── GIVEN PASSAGE
Intent classification techniques

I wanted to reach out to the community to see how people are approaching the intent classification in their applications. For example, if I am creating a digital twin of a HR department. How do I determine the intent from the user question to route to the right HR workflow. Just plain intent classification with LLM does not work and is not consistent. One of the approach I am thinking is to use knowledge graphs. Would like to see if others also attempted in a similar way.

Hi! Can you share more details about how you are currently approaching the intent classification? Do you provide the LLM with a defined list of different intent categories?

This is what I am planning. Lets say , I have a set of workflows that is accessible to some users and roles. I first create a knowledge graph(using neo4j) and create association of user, role, workflow, questions, category of questions. Once use asks a question, I generate a category from the question and then two two searches one with category and other with question against the KG. I fuse the output from both, do a WRRF and then take the top 1 result.
────
## WHAT THE EXERCISE ASKS
Return the discussion on intent classification above word for word, from its title to its last sentence.
── SOURCE DATA
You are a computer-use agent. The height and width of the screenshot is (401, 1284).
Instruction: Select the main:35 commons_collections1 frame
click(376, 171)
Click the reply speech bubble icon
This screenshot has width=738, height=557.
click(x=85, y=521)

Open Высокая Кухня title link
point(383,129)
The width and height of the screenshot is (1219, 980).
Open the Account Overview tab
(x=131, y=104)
────
── SOURCE DATA
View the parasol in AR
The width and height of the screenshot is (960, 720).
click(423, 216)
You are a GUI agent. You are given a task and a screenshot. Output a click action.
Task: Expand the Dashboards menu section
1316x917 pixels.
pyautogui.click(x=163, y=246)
────
## OUTPUT FOR THIS TASK
Intent classification techniques

I wanted to reach out to the community to see how people are approaching the intent classification in their applications. For example, if I am creating a digital twin of a HR department. How do I determine the intent from the user question to route to the right HR workflow. Just plain intent classification with LLM does not work and is not consistent. One of the approach I am thinking is to use knowledge graphs. Would like to see if others also attempted in a similar way.

Hi! Can you share more details about how you are currently approaching the intent classification? Do you provide the LLM with a defined list of different intent categories?

This is what I am planning. Lets say , I have a set of workflows that is accessible to some users and roles. I first create a knowledge graph(using neo4j) and create association of user, role, workflow, questions, category of questions. Once use asks a question, I generate a category from the question and then two two searches one with category and other with question against the KG. I fuse the output from both, do a WRRF and then take the top 1 result.